Weit verbreiteter als verbale Attacken von Politikern sei aber das "stille Ignorieren von Urteilen", mit dem die Konvention untergraben werde, sagte Schmalz weiter. Der Gerichtshof stelle regelmäßig bei den Flüchtlingslagern in Griechenland Verletzungen der EMRK fest. Es ändere sich aber überhaupt nichts. Die Rechtswissenschaftlerin befürchtet, dass so die tatsächliche Wirkung der Institution und ihrer Entscheidungen abnehme. "Mit jedem Urteil, was die EU-Staaten ignorieren, kratzt man ein bisschen an der Autorität des Gerichtshofs." Die Menschenrechtskonvention und der Gerichtshof kämen "zunehmend unter Beschuss, insbesondere im Zusammenhang mit Migration", sagte der österreichische Menschenrechtsexperte Manfred Nowak im Ö1-Mittagsjournal.
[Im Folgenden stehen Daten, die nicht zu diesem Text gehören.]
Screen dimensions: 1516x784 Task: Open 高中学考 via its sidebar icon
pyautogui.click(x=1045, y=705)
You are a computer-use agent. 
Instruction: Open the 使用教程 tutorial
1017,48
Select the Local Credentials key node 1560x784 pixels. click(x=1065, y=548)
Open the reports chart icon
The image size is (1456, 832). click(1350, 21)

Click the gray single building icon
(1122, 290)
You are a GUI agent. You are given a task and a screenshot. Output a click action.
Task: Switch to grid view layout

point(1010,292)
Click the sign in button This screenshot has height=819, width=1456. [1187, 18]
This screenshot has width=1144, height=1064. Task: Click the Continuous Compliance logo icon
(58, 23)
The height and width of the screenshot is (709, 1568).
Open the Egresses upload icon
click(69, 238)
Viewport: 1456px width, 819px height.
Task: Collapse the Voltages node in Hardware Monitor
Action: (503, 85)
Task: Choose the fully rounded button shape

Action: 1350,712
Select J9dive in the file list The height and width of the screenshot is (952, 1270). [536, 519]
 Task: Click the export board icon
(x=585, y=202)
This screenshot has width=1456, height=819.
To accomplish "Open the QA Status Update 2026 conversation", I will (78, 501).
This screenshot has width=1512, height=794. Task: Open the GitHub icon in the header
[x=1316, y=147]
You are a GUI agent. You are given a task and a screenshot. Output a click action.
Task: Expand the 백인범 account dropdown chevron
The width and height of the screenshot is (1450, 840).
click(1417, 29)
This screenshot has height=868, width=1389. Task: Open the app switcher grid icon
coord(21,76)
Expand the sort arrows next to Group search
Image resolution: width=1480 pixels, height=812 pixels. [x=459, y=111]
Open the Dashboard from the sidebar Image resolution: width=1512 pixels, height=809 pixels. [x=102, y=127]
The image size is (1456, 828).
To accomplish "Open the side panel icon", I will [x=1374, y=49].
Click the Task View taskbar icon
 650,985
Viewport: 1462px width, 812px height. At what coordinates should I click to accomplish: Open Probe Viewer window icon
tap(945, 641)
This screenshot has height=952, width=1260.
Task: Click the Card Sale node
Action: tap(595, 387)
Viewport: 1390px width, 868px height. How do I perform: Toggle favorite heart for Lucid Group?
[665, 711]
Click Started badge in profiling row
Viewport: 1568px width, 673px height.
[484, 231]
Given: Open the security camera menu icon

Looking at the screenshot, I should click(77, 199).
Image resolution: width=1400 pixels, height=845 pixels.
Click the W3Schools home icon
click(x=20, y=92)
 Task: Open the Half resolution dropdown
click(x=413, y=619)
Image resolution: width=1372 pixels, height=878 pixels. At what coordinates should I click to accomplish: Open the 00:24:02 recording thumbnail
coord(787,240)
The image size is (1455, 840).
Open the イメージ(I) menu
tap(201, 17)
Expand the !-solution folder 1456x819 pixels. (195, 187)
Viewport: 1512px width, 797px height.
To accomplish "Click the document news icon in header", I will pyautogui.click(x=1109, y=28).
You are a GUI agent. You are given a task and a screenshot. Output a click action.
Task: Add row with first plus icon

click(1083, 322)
46 Staaten zur Achtung verpflichtet 

DIMR-Direktorin Rudolf fordert ein klares Bekenntnis vonseiten der Staaten zum Gerichtshof. "Wir sollten stolz darauf sein, dass wir in Europa einen Gerichtshof haben, der verbindlich und letztinstanzlich entscheidet bei Menschenrechtsverletzungen durch Staaten", sagte die Direktorin des Menschenrechtsinstituts. "Das haben wir über 75 Jahre entwickelt."

Am 4. November 1950 unterzeichneten die ersten Mitgliedstaaten des Europarats das Abkommen. 1953 trat es in Kraft. Mittlerweile verpflichtet die EMRK die 46 Staaten des Europarats, eine von der EU unabhängige Organisation.

Meinl-Reisinger für "maßgeschneiderte Ansätze"

Außenministerin Beate Meinl-Reisinger (NEOS) sagte im Menschrechtsausschuss, die Menschenrechte würden aktuell unter Druck geraten, deren Einhaltung sei gemeinsam mit Demokratie und Rechtsstaatlichkeit aber "ein Garant für ein Leben in Wohlstand und Freiheit". Die Außenministerin sprach sich laut Aussendung für ein Eintreten für Menschenrechte "ohne erhobenen Zeigefinger" und für "maßgeschneiderte Ansätze" für verschiedene Gesprächspartnerinnen und Gesprächspartner aus. Denn oftmals sei lautstarkes Auftreten kontraproduktiv, weshalb sie auch bei Zusammentreffen "hinter verschlossenen Türen" Kritik an der Menschenrechtslage übe, so Meinl-Reisinger. Auch in Österreich gebe es in Bezug auf die Menschenrechte "noch Luft nach oben", weshalb sie die für 2026 geplante Staatenprüfung durch den UN-Menschenrechtsrat begrüße.

Gesundheits- und Sozialministerin Korinna Schumann betonte in einer Aussendung: "Menschenrechte entfalten ihre Wirkung erst dann, wenn sie im Alltag spürbar werden - ganz besonders für jene, die Unterstützung brauchen oder gesellschaftlich benachteiligt sind." Gleicher Zugang zu Gesundheit, Pflege und sozialer Sicherheit sei kein Privileg, sondern Ausdruck gelebter Menschenwürde und Solidarität.

"Die Europäische Menschenrechtskonvention ist das Fundament unseres Rechtsstaats und Ausdruck unserer gemeinsamen europäischen Werte. Wer sie in Frage stellt, stellt die Grundpfeiler unserer Demokratie infrage", warnte Agnes Sirkka Prammer, Menschenrechtssprecherin der Grünen. Prammer kritisierte als "beschämend", dass sich Österreich der Initiative zu leichteren Abschiebungen angeschlossen habe.